▸ ARTIKEL
::::

Gemeinsam die Zukunft gestalten

Einen Grund, an der Zukunft des Buches zu zweifeln, gibt es nicht: Lesen hat im Corona-Jahr 2020 einen Aufschwung erlebt, 25 Prozent der Leser:innen greifen wieder häufiger zum Buch, wie eine Befragung der Gesellschaft für Konsumforschung im Januar 2021 ergab. Die Umsatzbilanz der Branche zeigt sich für Verlage stabil und krisensicher.

Um als Verlag weiterhin dauerhaft wettbewerbsfähig zu bleiben, ist es wichtig, den digitalen Wandel mitzugestalten und sich immer wieder neu auszuprobieren, da ist sich das &Töchter-Team sicher. Dass es mit seinen innovativen Ideen überzeugt, zeigen nicht nur mittlerweile vier veröffentlichte Publikationen und erfolgreiche Crowdfunding-Kampagnen für die Projekte, sondern auch eine Auszeichnung aus Fachkreisen: 2020 gewann der junge Verlag eine Wildcard für die Frankfurter Buchmesse und setzte sich gegen 238 Einreichungen durch.

::::

▸ ARBEITSAUFTRAG
Gegen wie viele Einreichungen setzte sich der Verlag laut Artikel 2020 beim Gewinn der Wildcard für die Frankfurter Buchmesse durch? Das Material wird für die Bearbeitung nicht benötigt.

▸ BEREITGESTELLTES MATERIAL

::::

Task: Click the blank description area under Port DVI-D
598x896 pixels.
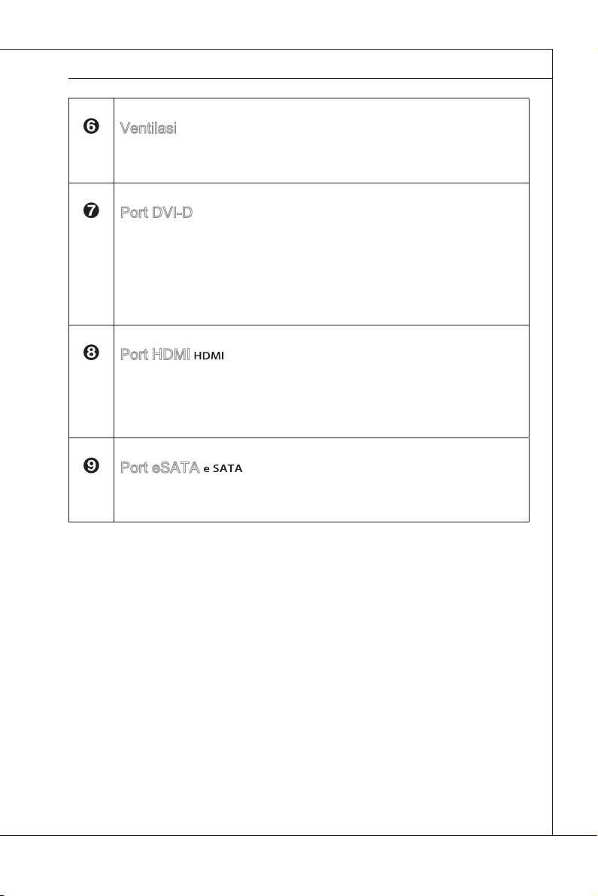Action: point(321,273)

::::

▸ ENDERGEBNIS
Gegen 238 Einreichungen.